The thing that most intrigues, or maybe turns my stomach, about this, is that it is an example of the way the anti-Israel narrative has been permitted to usurp and override the histories and issues of, well, everyone else.
During the First Durban Conference, that UN gathering on racism that turned into a single-minded attack on one country, and one country alone, I recall seeing a picture of two ladies from Brazil, in indigenous Brazilian dress, holding signs denouncing Israel. Indigenous people in Brazil have a lot of problems. I dare say that Israel is not responsible for any of them. But what were these women doing, in front of the cameras of the world, in their beautiful woven dresses? Denouncing Israel, to advance another people's agenda at the cost of their own.
At the same conference, a man who was there to discuss the often dreadful discrimination against, and difficult situation of, the 'scheduled castes' of India, once known as 'untouchables', complained that the Palestinians and their supporters took over everything. His group would hold a demonstration, and the next thing they knew they would be surrounded by Palestinian flags. The struggle of a wretchedly oppressed social group shoved aside--to make room for the neverending, ever-expanding, Palestinian narrative.
And now we have a young South African man who may not be old enough to remember the days of apartheid himself, but his parents and grandparents certainly do. And his first response when asked about it is to effectively deny his own experience, his own people's fight for freedom, and to accede--even actively promote--the ahistorical, dishonest appropriation of the word 'apartheid', and what it meant in South Africa--and to give away his birthright of liberation to the anti-Israel movements.
Ngoako Matsha may be posting anti-Semitic drivel on Facebook, but I'm not angry with him. I feel bad for the kid. He's been brainwashed into giving away what's rightfully his--and he's not even getting a nice bowl of lentil soup out of it.
The Mail & Guardian has suspended an intern, Ngoako Matsha, for an anti-Semitic comment posted on social media platform Facebook. Matsha has been a trainee at the M&G since February 2011, but was commenting in his personal capacity.
In response to a posting by Facebook member Benji Shulman, requesting that users suggest a "basic decent history of apartheid", Matsha posted "Petty apartheid is building tall walls to separate Israel from Palestines." Shulman responded, posting, inter alia, "Thanks for that peace of pseudo-politics but I need something that will stand up to logical argument." Matsha made the following statement in response: "You racists! No wonder Hitler killed all the Jews, because you’re all a bunch of racists."

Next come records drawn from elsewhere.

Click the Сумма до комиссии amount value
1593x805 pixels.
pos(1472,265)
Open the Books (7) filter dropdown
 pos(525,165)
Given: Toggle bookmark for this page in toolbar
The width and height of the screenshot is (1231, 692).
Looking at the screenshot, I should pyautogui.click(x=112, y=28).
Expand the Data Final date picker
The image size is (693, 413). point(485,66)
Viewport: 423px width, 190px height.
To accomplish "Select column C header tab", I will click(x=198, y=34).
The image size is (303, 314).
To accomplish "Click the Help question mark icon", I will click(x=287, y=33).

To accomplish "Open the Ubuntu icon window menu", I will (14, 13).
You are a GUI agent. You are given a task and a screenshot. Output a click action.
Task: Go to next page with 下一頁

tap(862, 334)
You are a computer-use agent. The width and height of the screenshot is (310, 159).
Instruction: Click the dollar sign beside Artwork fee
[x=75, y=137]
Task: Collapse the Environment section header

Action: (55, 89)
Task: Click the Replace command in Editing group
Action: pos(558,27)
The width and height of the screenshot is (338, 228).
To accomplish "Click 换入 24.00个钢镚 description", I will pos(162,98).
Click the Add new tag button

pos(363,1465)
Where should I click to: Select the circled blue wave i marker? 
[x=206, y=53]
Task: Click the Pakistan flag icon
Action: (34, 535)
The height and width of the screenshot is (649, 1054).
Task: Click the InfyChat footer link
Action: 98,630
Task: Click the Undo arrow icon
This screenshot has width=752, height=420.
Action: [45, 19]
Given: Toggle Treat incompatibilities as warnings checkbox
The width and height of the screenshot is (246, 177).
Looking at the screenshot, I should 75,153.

At 10.23am on June 15, as he was arriving at eTV for an interview with Jeremy Maggs, M&G editor-in-Chief Nic Dawes was informed of the comment by Twitter user @SteveMagid. He immediately spoke with Matsha’s supervisor, who spoke to Matsha and confirmed the authenticity of the comments. By 1.15pm, Dawes had returned to the M&G offices, spoken to Matsha and informed him of his suspension, and that he would be subject to a disciplinary hearing.
In an email sent to staff at 14.12pm, Dawes wrote that "The remarks made on Facebook discussion are fundamentally at odds with the most fundamental values of the Mail & Guardian, the Constitution, and basic human decency. Justifying the Holocaust in this fashion is hate speech and is completely unacceptable in any forum."
The M&G editorial code of ethics clearly stipulates that hate speech is unacceptable. Said Dawes, "I was deeply disappointed and angry when I learned of these remarks via Twitter, and when their authenticity was confirmed by Matsha. Obviously it was appalling to see the Mail & Guardian associated in any way with the hatefulness of anti-Semitism, but more importantly these comments were an awful violation of our most deeply held beliefs, and would have required serious action even if they had never been made public."
The M&G has just completed a series of editorial workshops, at which the outline for a social media policy was discussed, and where it was made clear that the basic foundation would be that an employee would say nothing on social media platforms that he or she would not be willing to see published. Clearly, Matsha's anti-Semitic comment would not be acceptable to the M&G in any forum whatsoever.